> TASK TO COMPLETE:
With pictures left out, retype exactly the lines from the one containing "The image size is (153, 868)." through the final line of the entries.

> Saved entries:
*-*-*
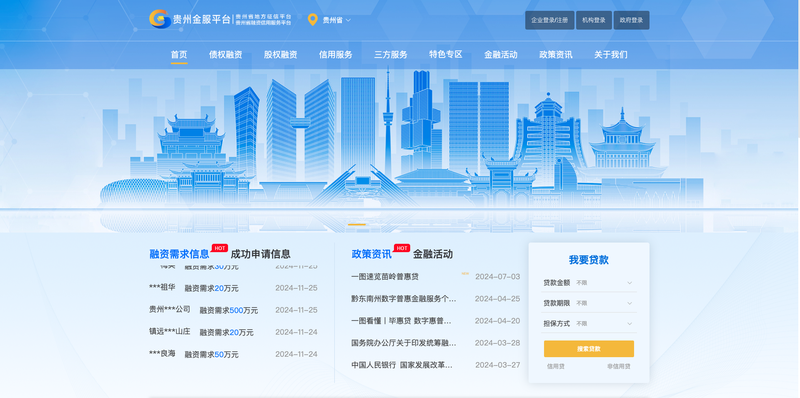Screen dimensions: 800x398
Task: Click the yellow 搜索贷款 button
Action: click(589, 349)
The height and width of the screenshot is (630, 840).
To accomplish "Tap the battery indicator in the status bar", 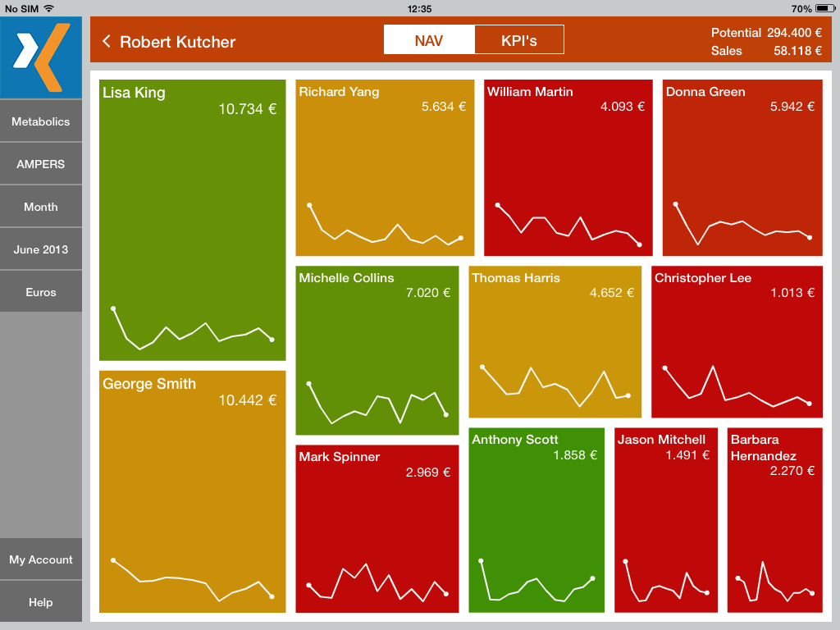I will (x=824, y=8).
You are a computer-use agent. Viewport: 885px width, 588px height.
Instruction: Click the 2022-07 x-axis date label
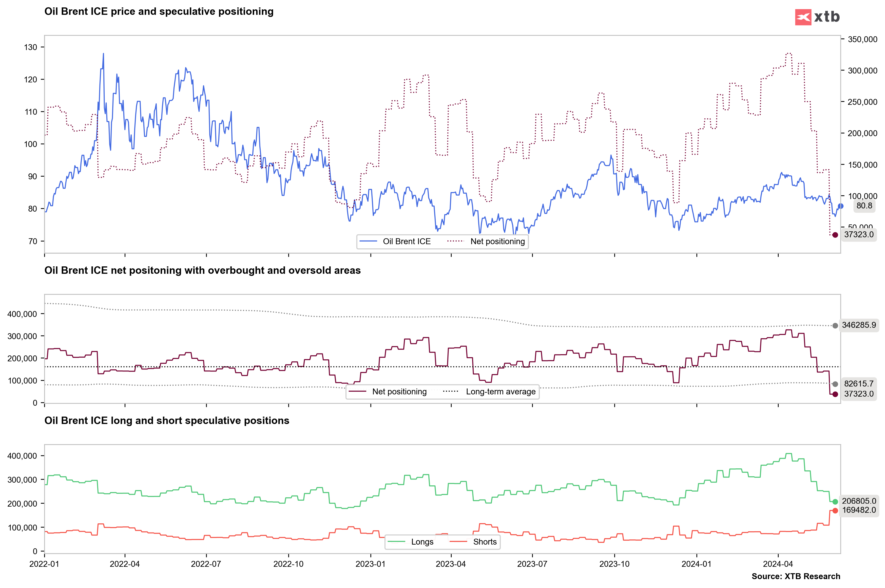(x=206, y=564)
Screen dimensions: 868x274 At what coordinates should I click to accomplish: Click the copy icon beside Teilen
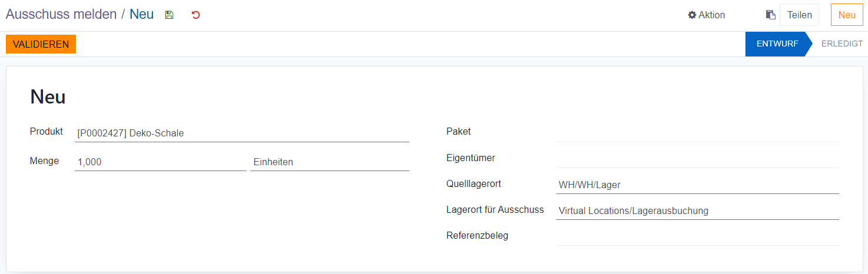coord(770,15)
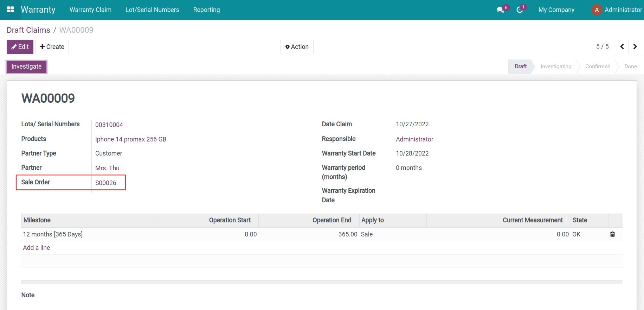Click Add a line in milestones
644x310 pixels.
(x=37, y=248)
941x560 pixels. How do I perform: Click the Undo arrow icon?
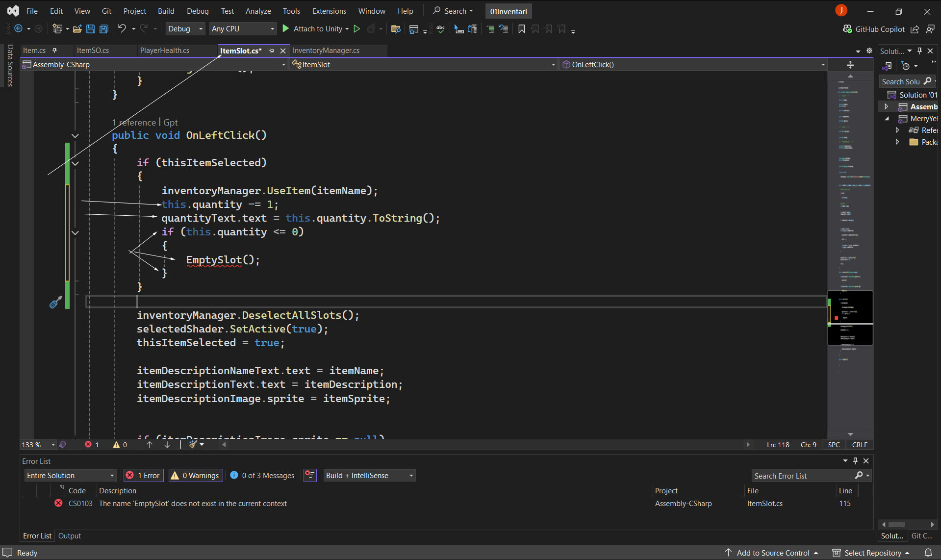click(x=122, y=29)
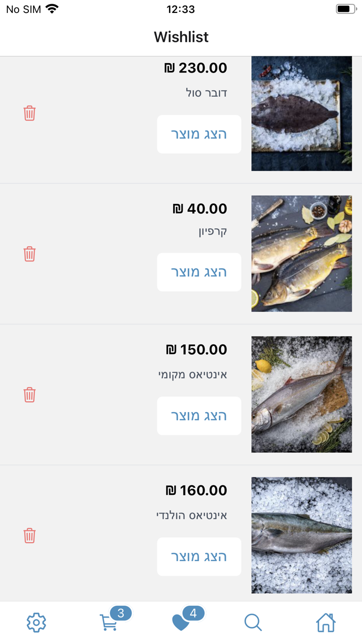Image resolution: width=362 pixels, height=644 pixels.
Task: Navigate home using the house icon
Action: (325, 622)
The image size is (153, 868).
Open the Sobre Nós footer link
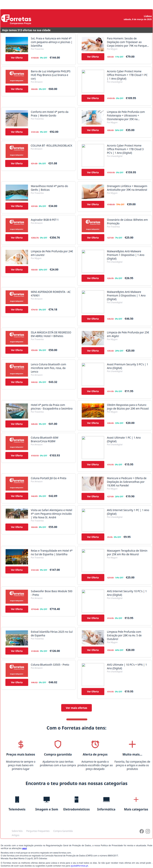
*-*-*
> ANSWER SPACE:
The image size is (153, 868).
Open the Sobre Nós footer link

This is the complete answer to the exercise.